Running language models locally brings three key advantages. Offline mode — the model works without internet, which you'll appreciate when traveling or in places with poor connectivity. Privacy — your data never leaves the device; nothing is sent to Google's or any other company's servers. Speed — response is often faster than communicating with a cloud API because network latency is eliminated.

For Czech users and businesses that work with sensitive data (such as law firms, healthcare, or the financial sector), a local AI model represents a way to leverage advanced language capabilities without the risk of information leaks.

Gemma vs. Gemini: What's the difference

Following the release of AI Edge Gallery, there has been considerable confusion about the terminology. It's important to distinguish: Gemma is a family of open, lightweight models built on the same technology as Gemini, but they are separate products. Gemini remains proprietary and runs exclusively on Google's infrastructure. Gemma is open-source (Apache 2.0 license), portable, and optimized for running on edge devices — from phones to laptops.

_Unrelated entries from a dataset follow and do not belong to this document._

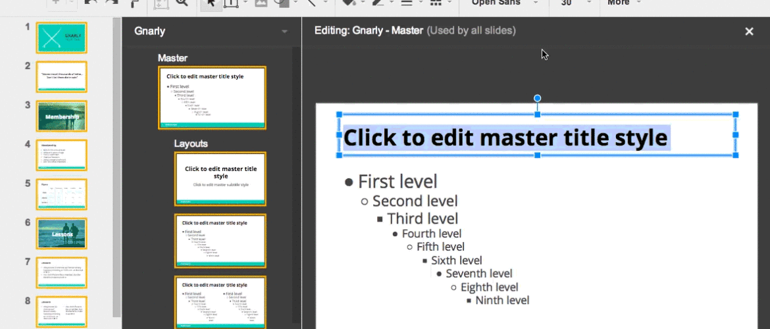Choose the insert image icon
The width and height of the screenshot is (770, 329).
262,3
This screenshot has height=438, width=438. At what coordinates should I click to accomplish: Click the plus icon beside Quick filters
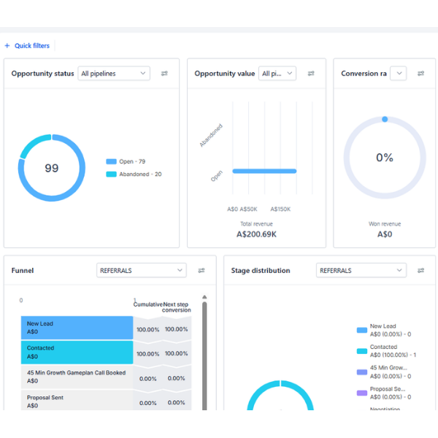click(7, 45)
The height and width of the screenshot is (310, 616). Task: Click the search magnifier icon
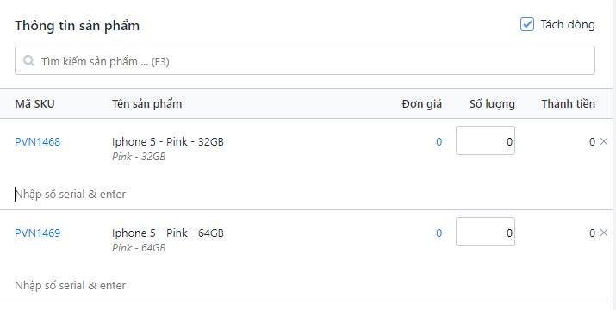click(28, 60)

Thanks to the open license, you can not only download and use the model but also modify it, fine-tune it on your own data, and integrate it into your own applications. Support is available for Hugging Face Transformers, llama.cpp, MLX (the framework for Apple Silicon), SGLang, and vLLM.

What it means for Czechia

While Gemma models don't support Czech at the level of specialized models, their open license allows anyone to fine-tune the model on Czech data. For Czech developers and startups, this means the ability to build their own language applications without depending on cloud APIs from OpenAI or Google itself. With a 12-billion-parameter model that runs on a MacBook, the path opens to local AI assistants, translators, or analytics tools — without monthly API fees.

Google also released the official Gemma Skills repository — a skills library that makes it easier for developers to build agents powered by Gemma models.

Are AI Edge Gallery and Gemma 4 12B really free?

Yes, both AI Edge Gallery and the Gemma 4 12B model are completely free. The model is also released under the open-source Apache 2.0 license, so you can freely use it even for commercial purposes. You don't need any Google subscription or Gemini API.

Does Gemma 4 12B support Czech?

Gemma 4 12B is primarily trained on English and does not officially support Czech. However, thanks to the open license, it can be fine-tuned on Czech data. It will handle basic Czech comprehension, but for professional Czech texts, we recommend models like Llama or specialized European language models instead.

Does AI Edge Gallery work on Windows or Linux?

Currently, AI Edge Gallery is officially available only for macOS and iOS. However, Windows and Linux users can run Gemma models through alternative tools like LM Studio, Ollama, or directly via llama.cpp. The model itself is platform-independent.